7. **Handle Audio Input**

    ```python
    @cl.on_audio_chunk
    async def on_audio_chunk(chunk: cl.AudioChunk):
        if chunk.isStart:
            buffer = BytesIO()
            buffer.name = f"input_audio.{chunk.mimeType.split('/')[1]}"
            cl.user_session.set("audio_buffer", buffer)
            cl.user_session.set("audio_mime_type", chunk.mimeType)
        cl.user_session.get("audio_buffer").write(chunk.data)

    @cl.step(type="tool")
    async def speech_to_text(audio_file):
        response = await client.audio.transcriptions.create(
            model="whisper-large-v3", file=audio_file
        )
        return response.text

    @cl.on_audio_end
    async def on_audio_end(elements: list[ElementBased]):
        audio_buffer: BytesIO = cl.user_session.get("audio_buffer")
        audio_buffer.seek(0)
        audio_file = audio_buffer.read()
        audio_mime_type: str = cl.user_session.get("audio_mime_type")

        start_time = time.time()
        transcription = await speech_to_text((audio_buffer.name, audio_file, audio_mime_type))
        end_time = time.time()
        print(f"Transcription took {end_time - start_time} seconds")

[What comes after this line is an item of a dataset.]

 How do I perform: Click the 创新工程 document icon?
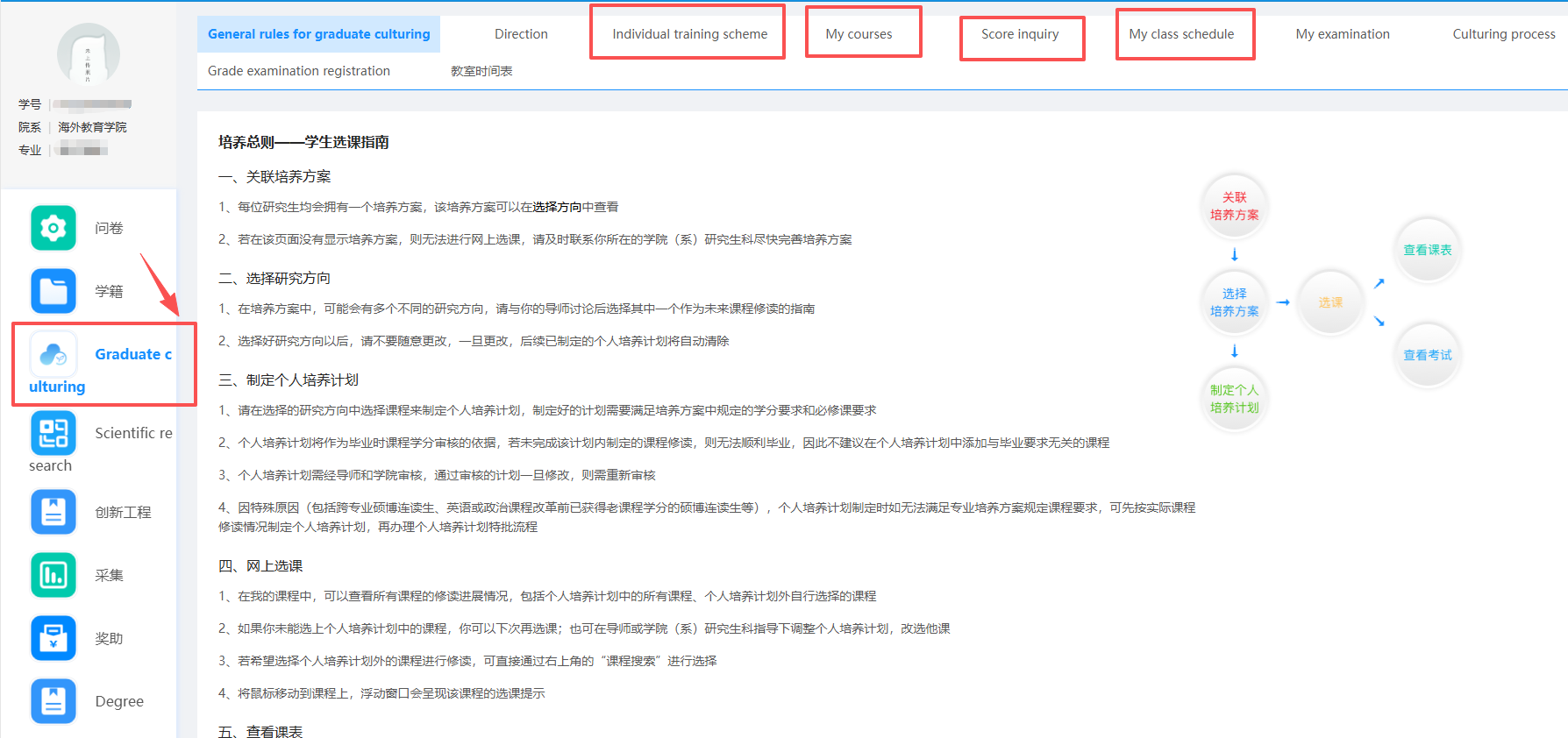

        user_msg = cl.Message(author="You", type="user_message", content=transcription)
        await user_msg.send()
        await on_message(user_msg)
    ```

8. **Run the Chat Application**

    ```python
    if __name__ == "__main__":
        from chainlit.cli import run_chainlit
        run_chainlit(__file__)
    ```

## Explanation

- **Libraries and Configuration**: We import necessary libraries, including `AsyncWebCrawler` from `crawl4ai`.
- **Utility Functions**:
  - `extract_urls`: Uses regex to find URLs in messages.
  - `crawl_urls`: An asynchronous function that uses `AsyncWebCrawler` to fetch content from multiple URLs concurrently.
- **Chat Start Event**: Initializes the chat session and sends a welcome message.
- **Message Handling**:
  - Extracts URLs from user messages.
  - Asynchronously crawls the URLs using `AsyncWebCrawler`.
  - Updates chat history and context with crawled content.
  - Generates a response using the LLM, incorporating the crawled context.
- **Audio Handling**: Captures, buffers, and transcribes audio input, then processes the transcription as text.
- **Running the Application**: Starts the Chainlit server for interaction with the assistant.

## Key Improvements

1. **Asynchronous Web Crawling**: Using `AsyncWebCrawler` allows for efficient, concurrent crawling of multiple URLs.
2. **Improved Context Management**: The assistant now maintains a context of crawled content, allowing for more informed responses.
3. **Dynamic Reference System**: The assistant can refer to specific sources in its responses and provide a reference section.
4. **Seamless Audio Integration**: The ability to handle audio inputs makes the assistant more versatile and user-friendly.

This updated Research Assistant showcases how to create a powerful, interactive tool that can efficiently fetch and process web content, handle various input types, and provide informed responses based on the gathered information.